This is that time of the year where I get all sentimental. This time it is kind of difficult to even think. I got into an accident on the last day of September. I have broken my hand and few parts of my skull. When I think about things I don’t get a clear memory. It is all very cloudy. But I am alive. People say I should be thankful for that.
Usually during Octobers I tend to get extra busy. I take up on new assignments, extra respinsibilities at office just not to remember certain dates and days. This time it is gifted to me. I am lying in bed doing nothing for the entire day. But then nothing comes to my mind.
But it made me realize deep inside I don’t want to forget those certain days. The pretense of being too busy to care was just a mask. It doesn’t matter how old I get, I would never forget few dates.
Today is my sister’s birthday. It used to be fun. But then making people stay in my life is not exactly my strength. We drifted three years back. Not a day goes by without thinking about her. She had touched my life like that. Sometimes when I feel proud of myself of having crossed the hurdles and think of my goals which I had crossed in my bucket list. Turning back, I see nothing of that wouldn’t be possible without my sister. She was not family. We met in social media. But she will be my only sister.

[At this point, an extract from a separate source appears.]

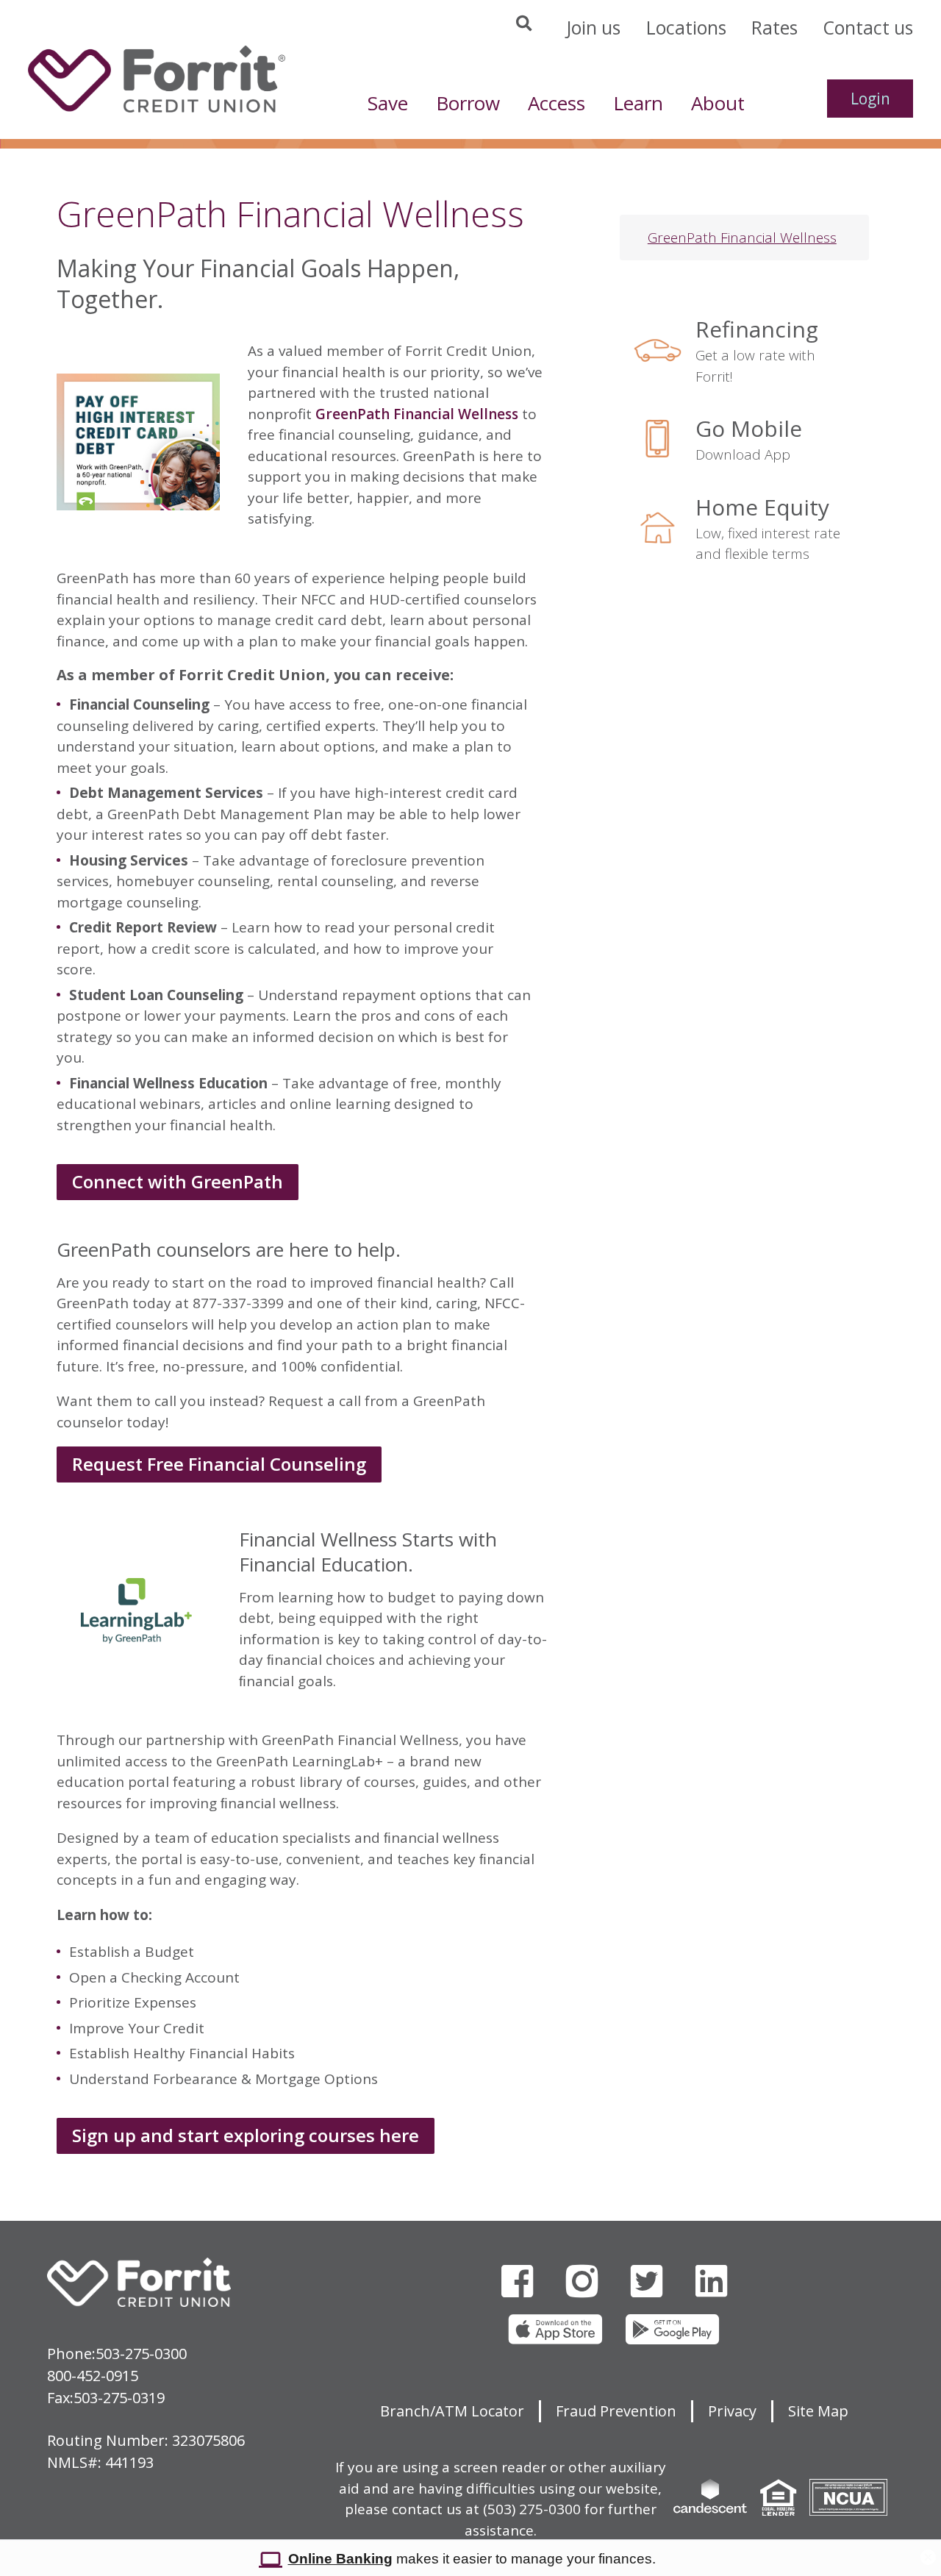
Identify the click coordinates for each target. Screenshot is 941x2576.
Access (556, 103)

I was in and out of consciousness when I was getting treated in the hospital. I remember the blood soaked shirt of mine. I also remember desperately searching for Prason Christopher Robin. I wanted him to deliver the news to my sister. If I was gone she should know it only through him. I thought and thought about what else I should say to people before I close my eyes. About the book I have finished and in editing stage? About the one I am writing now? Or my passwords to my family so that they know of the very limited savings I had done. But right at the brink of the other side, there was nothing else I wanted to share. Except for the love to my sister.
Few people leave such a mark in our lives. I wish I had realised all this before we drifted apart. I wish she reads this somehow. I wish we would celebrate her birthday together next year.
Happy Birthday Sinduja!! Have a great year ahead.